__Task objective__.
Exact copies of the records below are needed, free of pictures.

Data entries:
Start of Block

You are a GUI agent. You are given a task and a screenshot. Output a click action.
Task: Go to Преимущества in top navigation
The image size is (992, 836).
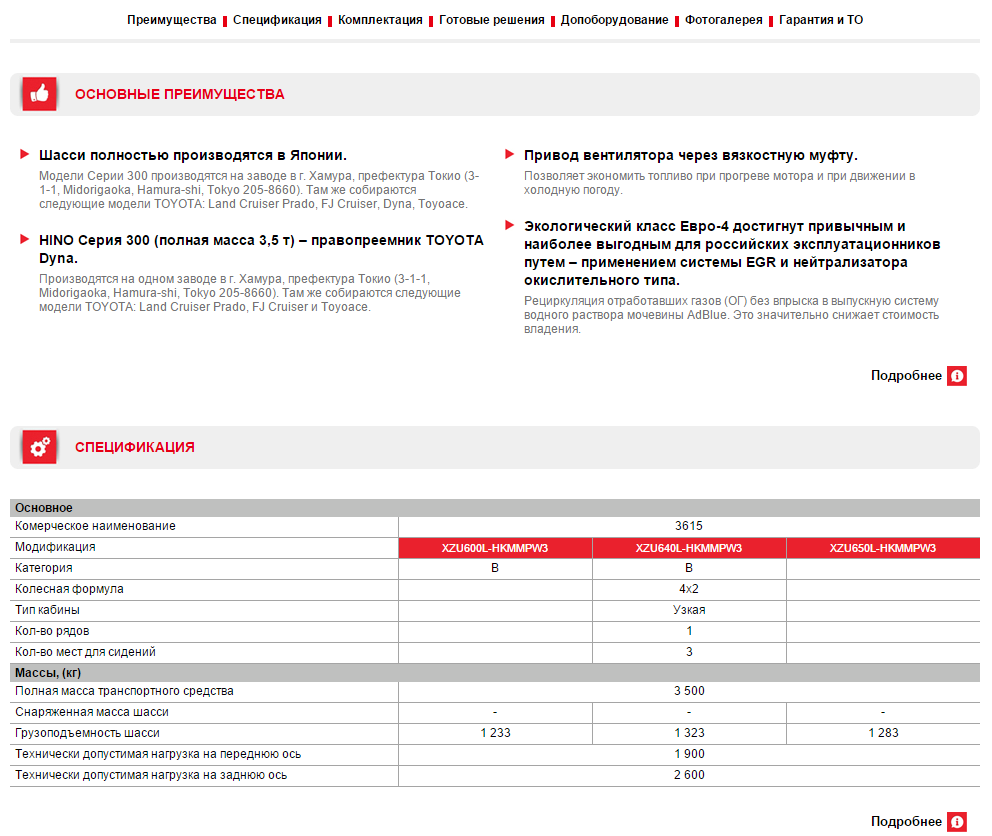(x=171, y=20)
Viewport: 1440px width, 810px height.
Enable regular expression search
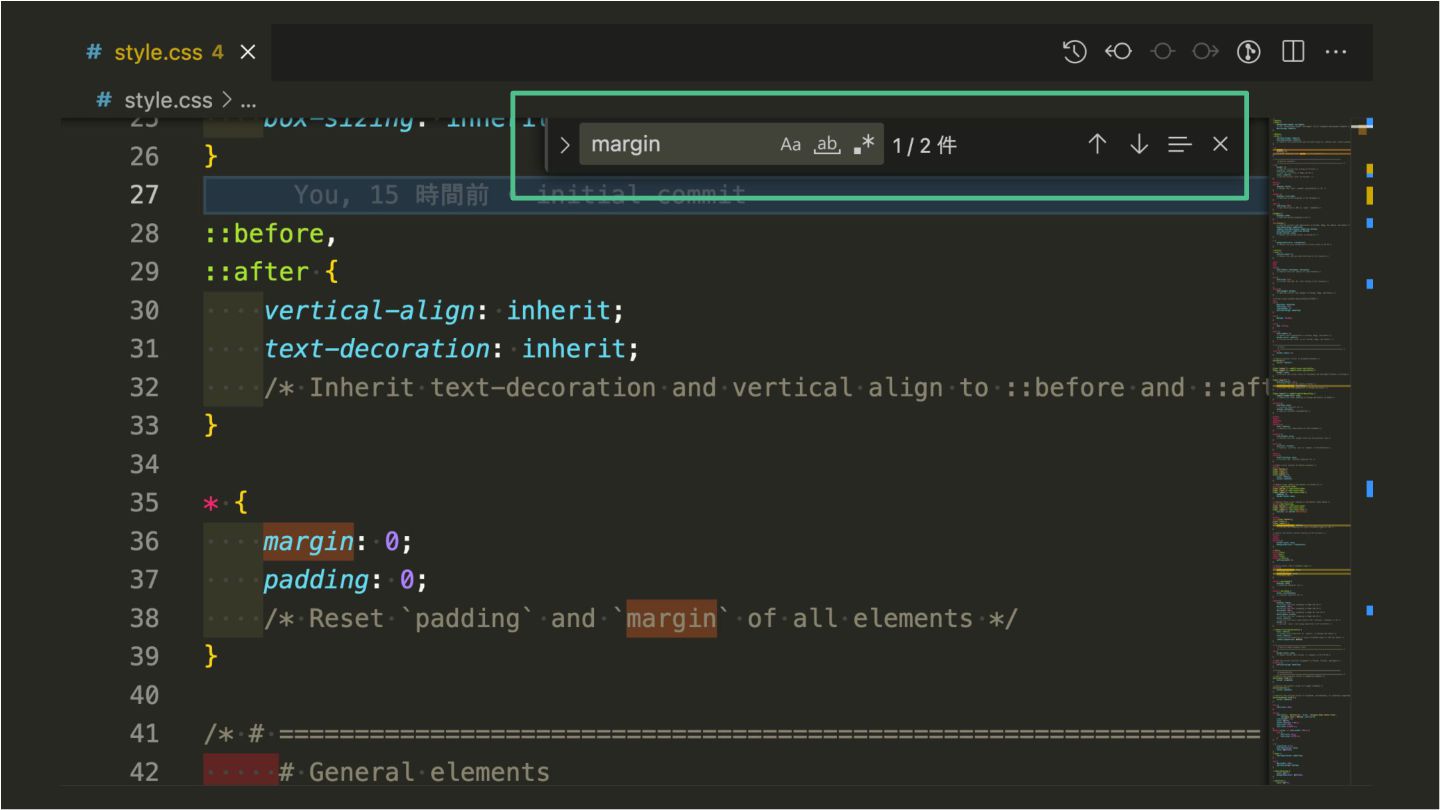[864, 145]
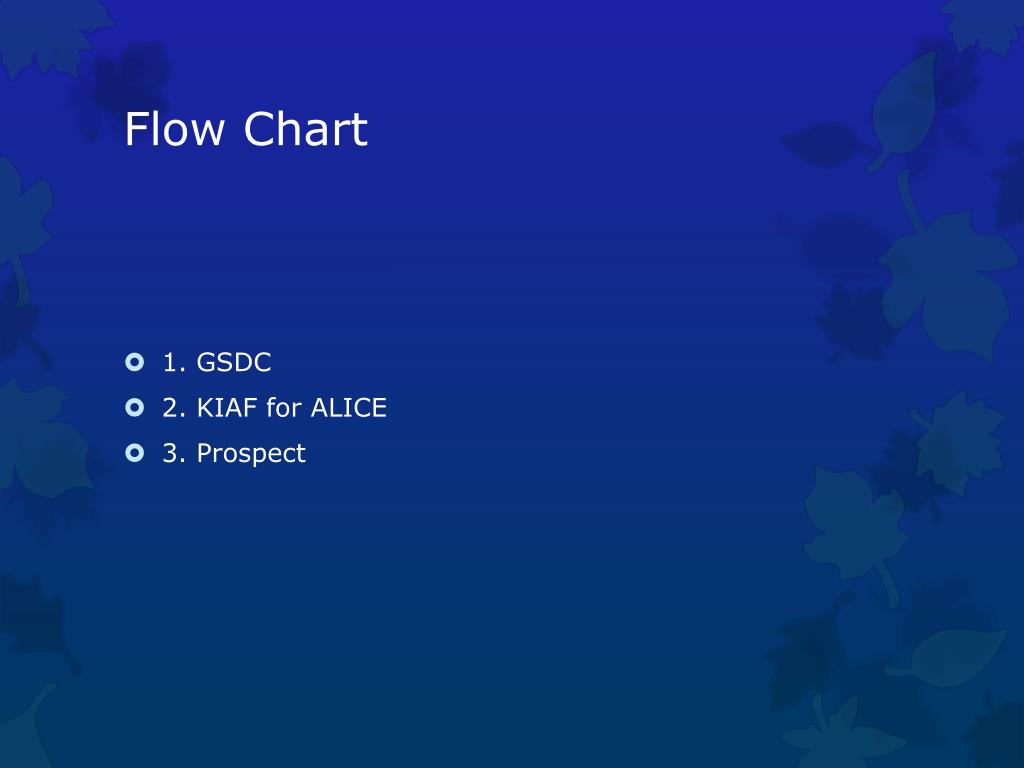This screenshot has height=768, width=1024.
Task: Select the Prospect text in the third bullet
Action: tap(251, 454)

End of Block

__Answer box__.
You are a GUI agent. You are given a task and a screenshot. Output a click action.
Task: Go to Преимущества in top navigation
The image size is (992, 836).
(x=171, y=20)
Viewport: 1440px width, 810px height.
Enable regular expression search
[864, 145]
This screenshot has height=768, width=1024.
Task: Select the Prospect text in the third bullet
Action: tap(251, 454)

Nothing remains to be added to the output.